For Short Stories on Wednesday (hosted at Risa’s Bread Crumb Reads) I was planning to read and review a vampire short story by Anne Rice. Which I did, and it did seem exciting for about the first two pages.
“Julie!” he whispered, in a voice so low that it seemed my own thoughts were speaking to me. But this was no dream. He was holding me and the scream had broken loose from me, deafening, uncontrollable and echoing from the four walls.
The story is called The Master of Rampling Gate and it is a vampire ‘love’ story, which is something they had forgotten to mention where I first read about it. It was such a grave disappointment, that it didn’t make much sense to review it. Let’s just say that it’s a story Stephanie Meyer would adore; take that whatever way you want.
So, instead, I am reviewing a very beautiful and touching story I read by Mark Twain, titled A Dog’s Tale (1903). It is the life story of a loyal pet dog, told from her point of view.
The story begins in a way that is quintessentially Twain – “My father was a St. Bernard, my mother was a collie, but I am a Presbyterian. This is what my mother told me, I do not know these nice distinctions myself.
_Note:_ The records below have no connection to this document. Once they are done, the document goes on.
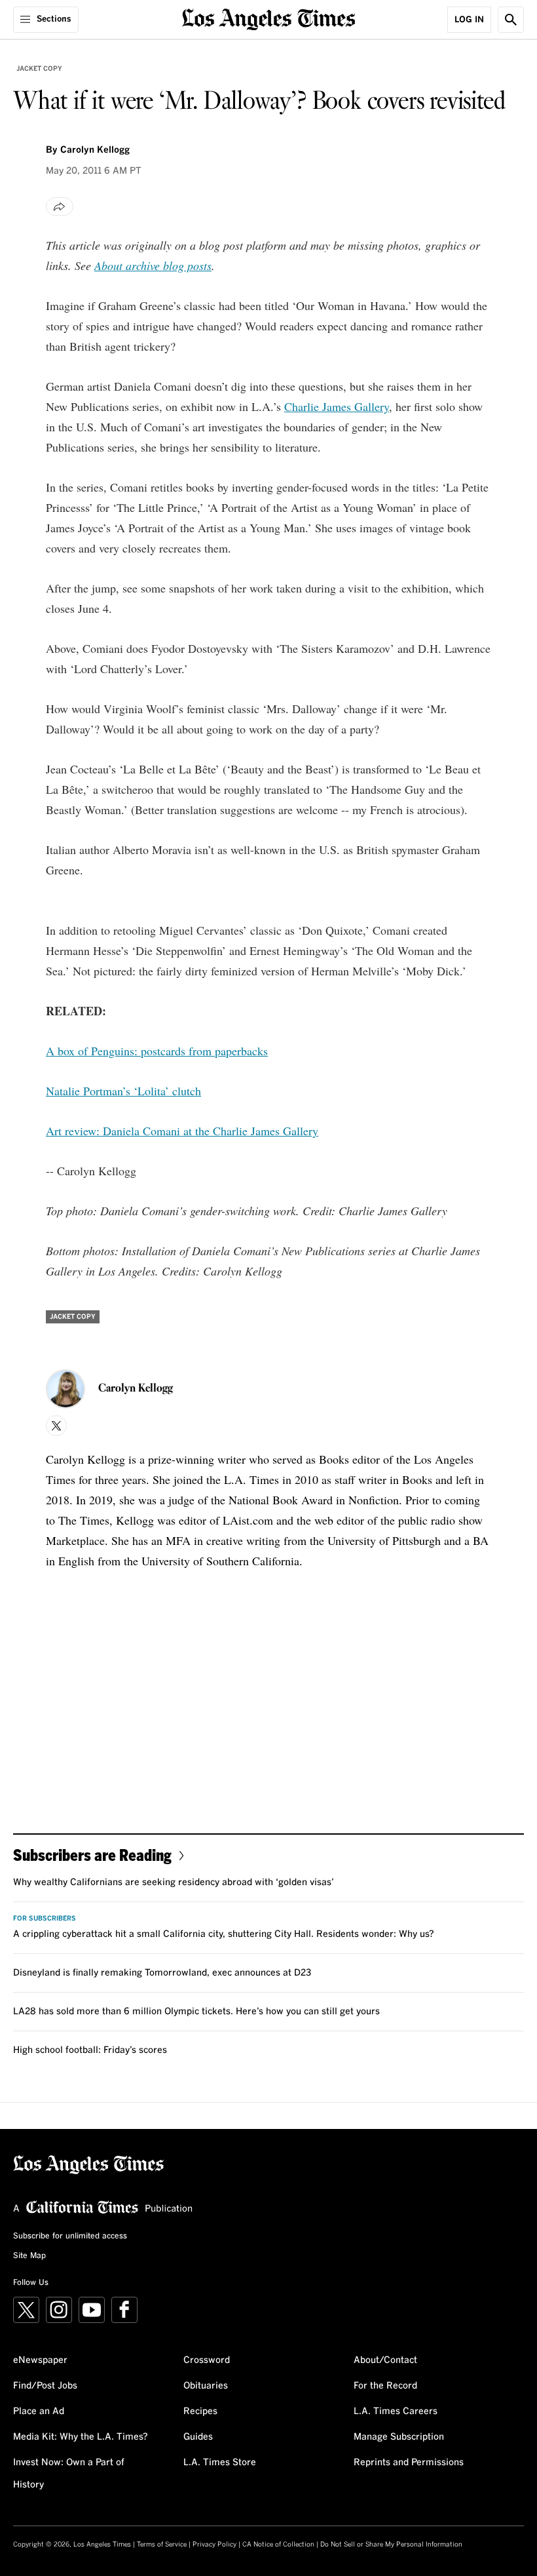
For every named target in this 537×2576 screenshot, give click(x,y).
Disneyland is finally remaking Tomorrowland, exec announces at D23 (162, 1973)
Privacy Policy (214, 2544)
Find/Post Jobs (45, 2386)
To me they are only fine large words meaning nothing.”
The dog talks about her life with her mother, who was a favourite among the other dogs and about her puppy-hood adventures. She then goes on to tell us about the sorrow of her separation from her mother, the following joys of the nice, new household, until the day she has her own puppy.
The story is crude and cruel, and it is the story of so many other loyal house pets who don’t deserve the treatment that they get from their “masters”. It is a silent, confused cry for help, and it really affects you. That’s great writing for me.